Nella maggior parte dei casi, i buchi neri sono stati osservati come parte di un sistema binario, dove uno di questi oggetti estremamente densi forma una coppia gravitazionale con un’altra stella, una stella di neutroni compatta o persino un altro buco nero. Questo sistema triplo, invece, amplia la nostra comprensione sia degli oggetti che i buchi neri possono attrarre che delle loro modalità di formazione. La presenza di un secondo oggetto così distante, ancora stabilmente influenzato dalla gravità del buco nero centrale, spinge a rivedere le ipotesi sull’origine di questo buco nero.
Di norma, si ritiene che i buchi neri derivino dal collasso di una stella massiccia durante una supernova, evento che emette una quantità colossale di energia e radiazione luminosa in un’esplosione finale prima del collasso in un oggetto invisibile. Secondo il gruppo di ricerca, tuttavia, se il buco nero recentemente individuato si fosse formato in seguito a una supernova, la forza dell’esplosione avrebbe disperso qualsiasi corpo celeste presente nelle sue vicinanze, rendendo improbabile la presenza di una stella che orbiti ancora lontana. Al contrario, i ricercatori suggeriscono che il buco nero si sia generato tramite un più lento e stabile “collasso diretto”, un processo durante il quale la stella si ripiega su se stessa fino a diventare un buco nero, senza il rilascio esplosivo caratteristico delle supernovae. In tal caso, l’attrazione gravitazionale sarebbe rimasta intatta e non avrebbe disturbato oggetti distanti ma legati, come la stella secondaria esterna.

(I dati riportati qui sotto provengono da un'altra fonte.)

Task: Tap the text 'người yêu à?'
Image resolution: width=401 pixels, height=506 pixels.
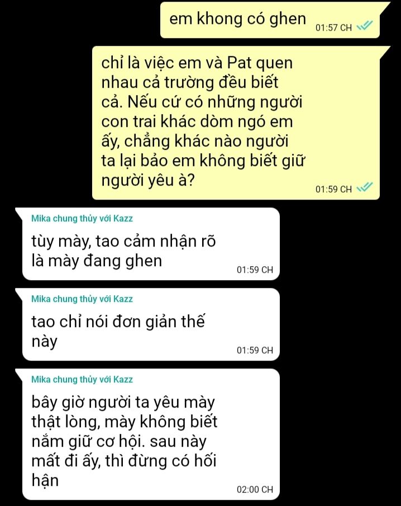Action: tap(148, 181)
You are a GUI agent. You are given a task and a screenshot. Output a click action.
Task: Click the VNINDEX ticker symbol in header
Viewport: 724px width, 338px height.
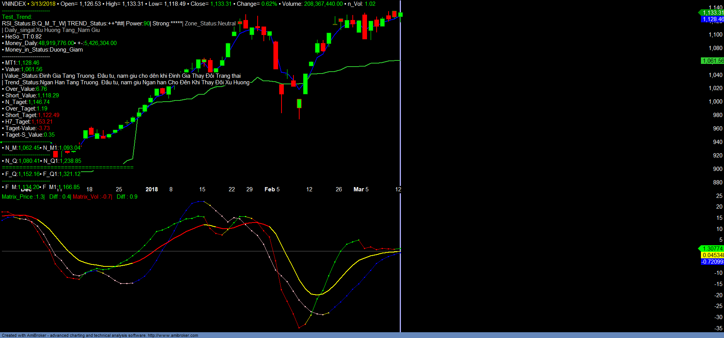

Il fatto che questo nuovo sistema a tre componenti includa una stella situata così lontano potrebbe quindi essere la prima conferma di un buco nero originato da un collasso diretto. Mentre le supernovae più violente sono state osservate per secoli, la scoperta di questo sistema triplo segna un possibile esempio di formazione di buco nero mediante un evento di minore intensità. “Pensiamo che la maggior parte dei buchi neri nasca da esplosioni stellari violente, ma questa scoperta potrebbe farci riconsiderare quella convinzione”, ha affermato Kevin Burdge, Pappalardo Fellow al Dipartimento di Fisica del MIT e autore della ricerca.